Vancouver is also enjoying a micro-brewery revolution. At Steamworks Brewing Company ( steamworks.com ), you can sample $12.50 CA (£7.90) tasters (eight half-pints of ale) while Bitter Tasting Room ( bittertastingroom.com ) offers beer cocktails, combining draught ales with the likes of Scotch and tequila. 

Nearby is South Main (SoMa), a district once rife with drugs and prostitution. Now it’s Vancouver’s hipster hang-out, populated by caffeinated locals lurching from one whimsical vintage store to the next.

There’s a big sustainable fashion trend in Vancouver (aided by the biannual Eco Fashion Week, ecofashion-week.com ) and at stores such as Adhesif, designers cobble together amazing attire from thrift-shop clothes (think blouses made from second-hand scarves).

Such quirkiness extends to Vancouver’s accommodation. Yaletown’s boutique Opus Hotel might have swanky accoutrements such as in-room iPads you can take off-property  but it’s eccentric too, with its rooms assigned ‘personalities’ that affect chamber decor and CD selections. My walls were vivid red, inspired by ‘Mike, a gay doctor from New York’.

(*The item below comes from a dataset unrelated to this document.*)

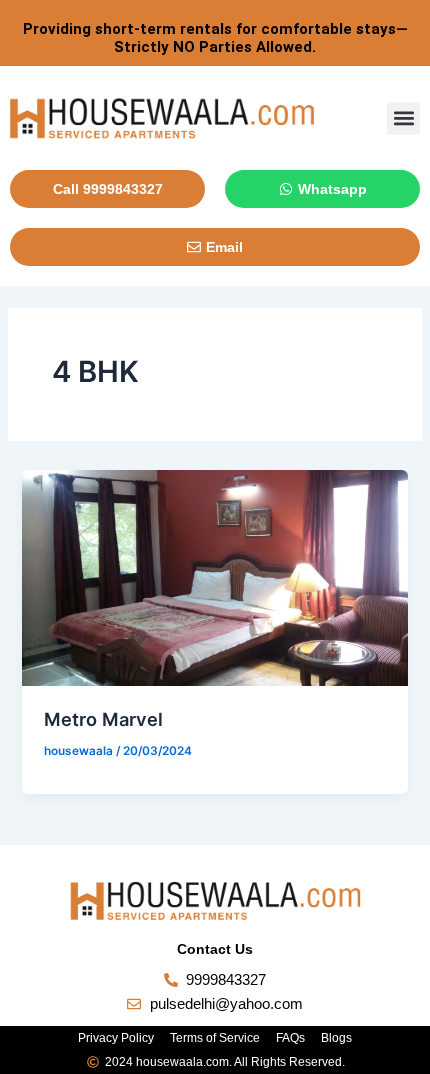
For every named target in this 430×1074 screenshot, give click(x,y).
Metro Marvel (103, 719)
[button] (403, 118)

Plus, the bathrooms have floor-to-ceiling windows. Should guests wander to the loo naked, they’d need to pull the blinds lest they fancy being rubber-necked by office workers opposite.

Nearby is the Elbow Room ( theelbowroomcafe.com ). A greasy spoon run by two elderly gay men, its USP is rudeness. When Patrick (the couple’s bitchy half) snaps: ‘What do you ladies want?’ at a  table of square-jawed, no-nonsense jocks, their shocked reaction is hilarious.

Vancouver nightlife is half-Manhattan, half-Maidstone. For every gin-slinging cocktail joint such as Killjoy ( donnellygroup.ca ), there are a dozen streets seemingly tucked-up by 10.30pm. We chance upon the Railway Club ( therailwayclub.com ) after entering an unmarked door next to a 7-Eleven. When we leave, we stumble slap-bang into a beret-wearing beatnik with a cat perched on his shoulder, pirate-style. Fat people might be thin on the ground in Vancouver but big  characters are everywhere.